Solved – interpreting poisson regression models with log transformation and factors/qualitative variable

generalized linear modelinterpretationpoisson-regressionregression

I have a dataset with both quantitative ($x_1,x_2, \text{and} \ x_3$) and qualitative variables ($x_4$ – 4 levels ~0,1,2,3). 3 variables ($x_1,x_2,x_3$) have been log transformed. I do not know how to interpret coefficients when its log transformed.

glm(formula = y ~ log(1 + x1) + log(1 + x2) +                   
      log(1 + x3) + factor(x4), family = "quasipoisson",data = data)

                Estimate
(Intercept)     0.20
log(1 + x1)     0.76
log(1 + x2)     -0.1
log(1 + x3)     0.25
factor(x4)1     0.4
factor(x4)2     0.45
factor(x4)3     0.57

Let's suppose, if I want $x_4$ (for levels 0,1,2,3) to vary $x_1$ from 0,1,2,…,40 how would it effect my response considering everything being equal ? In addition, how to interpret $x_1,x_2, \text{ and } x_3$ ?.

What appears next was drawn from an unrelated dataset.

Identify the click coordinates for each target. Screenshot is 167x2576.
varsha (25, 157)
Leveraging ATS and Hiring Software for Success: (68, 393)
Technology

Numerical Example, I want to vary $x_3$ between 0,1,2,3,4,5,… and so on and determine its impact on y for 4 different levels in variable $x_4$:

Let's suppose I want to predict for factor 0 which is when $x_4$ at 0 when $x_3 = 5$:

$$y = exp^{(0.20+0.25*5)}$$

Let's suppose I want to predict for factor 2 which is when $x_4$ at level 1 when x3 = 5:

$$y = exp^{(0.25*5+0.45)}$$

is my interpretation correct ?

Best Answer

Interpreting the coefficient of a log-transformed variables is reasonably straightforward: it represents the predicted change in the dependent variable for a 1-log-unit change in the independent variable.

Here, the dependent variable (in the default log-link for the quasipoisson family in glm) is $log(y)$. After the transformations of the variables $x_1$ through $x_3$, they are no longer the independent variables for the regression. The regression coefficients need to be interpreted in terms of the new independent variables $log(1+x_1)$ through $log(1+x_3)$.

So for the relation of $x_1$ to $y$, with the other independent variables held constant, you have a change of 1 log unit in $(1+x_1)$ corresponding to a change of 0.76 in $log(y)$. That pesky 1 in $log(1+x_1)$ makes is hard to provide a more general direct relation between $x_1$ itself and $y$.